## DIRECTIONS
Down to the final line, write out the data below exactly.

Stored data entries:
******************************

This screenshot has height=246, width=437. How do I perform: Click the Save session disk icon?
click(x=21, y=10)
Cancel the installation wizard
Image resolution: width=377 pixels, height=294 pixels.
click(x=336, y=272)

******************************

## YOUR RESPONSE
This screenshot has height=246, width=437. How do I perform: Click the Save session disk icon?
click(x=21, y=10)
Cancel the installation wizard
Image resolution: width=377 pixels, height=294 pixels.
click(x=336, y=272)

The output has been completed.